This gist is posted to add images for context to a question asked in the Ceph Users listserv.
We discovered recently that our CephFS mount appeared to be halting reads when writes were being synched to the Ceph cluster to the point it was affecting applications. First, details about the host:
$ uname -r
4.16.13-041613-generic
$ egrep 'xfs|ceph' /proc/mounts
192.168.1.115:6789,192.168.1.116:6789,192.168.1.117:6789:/ /cephfs ceph rw,noatime,name=cephfs,secret=<hidden>,rbytes,acl,wsize=16777216 0 0
/dev/mapper/tst01-lvidmt01 /rbd_xfs xfs rw,relatime,attr2,inode64,logbsize=256k,sunit=512,swidth=1024,noquota 0 0
$ ceph -v
ceph version 12.2.5 (cad919881333ac92274171586c827e01f554a70a) luminous (stable)
$ cat /proc/net/bonding/bond1
Ethernet Channel Bonding Driver: v3.7.1 (April 27, 2011)
Bonding Mode: adaptive load balancing
Primary Slave: None
Currently Active Slave: net6
MII Status: up
MII Polling Interval (ms): 100
Up Delay (ms): 200
Down Delay (ms): 200
Slave Interface: net8
MII Status: up
Speed: 10000 Mbps
Duplex: full
Link Failure Count: 2
Permanent HW addr: e4:1d:2d:17:71:e1
Slave queue ID: 0
Slave Interface: net6
MII Status: up
Speed: 10000 Mbps
Duplex: full
Link Failure Count: 1
Permanent HW addr: e4:1d:2d:17:71:e0
Slave queue ID: 0
We had CephFS mounted alongside an XFS filesystem made up of 16 RBD images aggregated under LVM as our storage targets. The link to the Ceph cluster from the host is a mode 6 2x10GbE bond (bond1 above).
We started capturing network counters from the Ceph cluster connection (bond1) on the host using ifstat at its most granular setting of 0.1 (sampling every tenth of a second). We then ran various overlapping read and write operations in separate shells on the same host to obtain samples of how our different means of accessing Ceph handled this. We converted our ifstat output to CSV and insterted it into a spreadsheet to visualize the network activity.
We found that the CephFS kernel mount did indeed appear to pause ongoing reads when writes were being flushed from the page cache to the Ceph cluster.
We wanted to see if we could make this more pronounced, so we added a tc filter to the interface and re-ran our tests.

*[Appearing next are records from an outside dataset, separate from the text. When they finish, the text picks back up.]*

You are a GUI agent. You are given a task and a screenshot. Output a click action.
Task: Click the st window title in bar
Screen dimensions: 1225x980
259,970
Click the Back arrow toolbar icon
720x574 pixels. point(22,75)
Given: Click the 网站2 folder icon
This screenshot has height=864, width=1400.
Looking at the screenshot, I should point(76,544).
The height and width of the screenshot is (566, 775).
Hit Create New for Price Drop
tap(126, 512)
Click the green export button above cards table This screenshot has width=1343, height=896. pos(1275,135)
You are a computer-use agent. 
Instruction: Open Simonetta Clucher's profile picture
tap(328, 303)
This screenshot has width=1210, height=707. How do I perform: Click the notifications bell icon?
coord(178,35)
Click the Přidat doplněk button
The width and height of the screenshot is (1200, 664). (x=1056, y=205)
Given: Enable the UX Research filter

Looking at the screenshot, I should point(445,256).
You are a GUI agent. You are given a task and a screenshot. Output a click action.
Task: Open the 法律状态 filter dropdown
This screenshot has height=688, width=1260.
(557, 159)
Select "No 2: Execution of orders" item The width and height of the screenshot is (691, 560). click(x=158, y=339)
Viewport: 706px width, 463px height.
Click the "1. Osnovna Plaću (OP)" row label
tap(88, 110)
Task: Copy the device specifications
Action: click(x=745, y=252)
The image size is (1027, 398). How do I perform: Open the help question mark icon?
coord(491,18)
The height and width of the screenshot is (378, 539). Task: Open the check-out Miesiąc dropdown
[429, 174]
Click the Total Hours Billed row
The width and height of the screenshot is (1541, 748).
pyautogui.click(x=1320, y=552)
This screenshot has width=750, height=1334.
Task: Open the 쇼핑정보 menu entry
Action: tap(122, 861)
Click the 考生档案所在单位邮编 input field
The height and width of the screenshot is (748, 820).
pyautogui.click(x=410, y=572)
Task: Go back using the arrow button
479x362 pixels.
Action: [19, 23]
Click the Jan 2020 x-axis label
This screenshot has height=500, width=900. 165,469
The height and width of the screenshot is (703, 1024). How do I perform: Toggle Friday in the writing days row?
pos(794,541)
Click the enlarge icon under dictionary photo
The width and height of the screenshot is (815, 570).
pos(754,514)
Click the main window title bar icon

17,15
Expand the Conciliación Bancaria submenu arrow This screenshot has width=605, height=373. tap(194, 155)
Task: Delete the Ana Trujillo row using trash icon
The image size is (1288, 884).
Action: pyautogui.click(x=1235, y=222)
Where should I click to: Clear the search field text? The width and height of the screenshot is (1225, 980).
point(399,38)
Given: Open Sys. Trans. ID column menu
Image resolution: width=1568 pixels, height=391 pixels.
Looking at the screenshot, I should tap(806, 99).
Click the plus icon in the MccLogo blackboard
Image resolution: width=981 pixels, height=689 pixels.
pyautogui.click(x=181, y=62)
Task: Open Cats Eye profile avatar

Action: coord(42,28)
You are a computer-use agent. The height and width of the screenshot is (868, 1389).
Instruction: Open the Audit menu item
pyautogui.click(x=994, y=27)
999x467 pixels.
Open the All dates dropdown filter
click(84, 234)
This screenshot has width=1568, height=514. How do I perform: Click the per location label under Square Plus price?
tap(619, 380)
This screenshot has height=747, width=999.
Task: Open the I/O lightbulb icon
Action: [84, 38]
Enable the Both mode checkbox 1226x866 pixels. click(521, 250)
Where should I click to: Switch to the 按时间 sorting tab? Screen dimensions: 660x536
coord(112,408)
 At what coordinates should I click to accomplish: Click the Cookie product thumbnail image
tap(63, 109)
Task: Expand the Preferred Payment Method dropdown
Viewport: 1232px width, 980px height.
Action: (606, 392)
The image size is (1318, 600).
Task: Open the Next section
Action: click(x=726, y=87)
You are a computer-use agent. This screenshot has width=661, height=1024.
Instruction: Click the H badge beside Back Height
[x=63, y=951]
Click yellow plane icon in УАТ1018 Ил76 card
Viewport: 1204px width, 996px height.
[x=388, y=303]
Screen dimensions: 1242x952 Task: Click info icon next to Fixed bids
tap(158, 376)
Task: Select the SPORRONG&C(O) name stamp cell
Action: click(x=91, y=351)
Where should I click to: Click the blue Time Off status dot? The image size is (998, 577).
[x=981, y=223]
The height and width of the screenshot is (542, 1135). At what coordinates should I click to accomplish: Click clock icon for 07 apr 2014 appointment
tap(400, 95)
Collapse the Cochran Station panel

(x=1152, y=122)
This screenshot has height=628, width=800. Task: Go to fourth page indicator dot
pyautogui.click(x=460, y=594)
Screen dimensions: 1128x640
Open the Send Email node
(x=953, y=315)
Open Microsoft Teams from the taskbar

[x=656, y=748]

This yielded much lengthier delay periods in the reads while the writes were more slowly flushed from the page cache to the Ceph cluster.
A more restrictive tc filter produced much lengthier delays of our reads.
When we tested the same I/O on the RBD-backed XFS file system on the same host, we found a very different pattern. The reads seemed to be given priority over the write activity, but the writes were only slowed, they were not halted.
Finally we tested overlapping SMB client reads and writes to a Samba share that used the userspace libceph-based VFS_Ceph module to produce the share. In this case, while raw throughput was lower than that of the kernel, the reads and writes did not interrupt each other at all.
Is this expected behavior for the CephFS kernel drivers? Can a CephFS kernel client really not read and write to the file system simultaneously?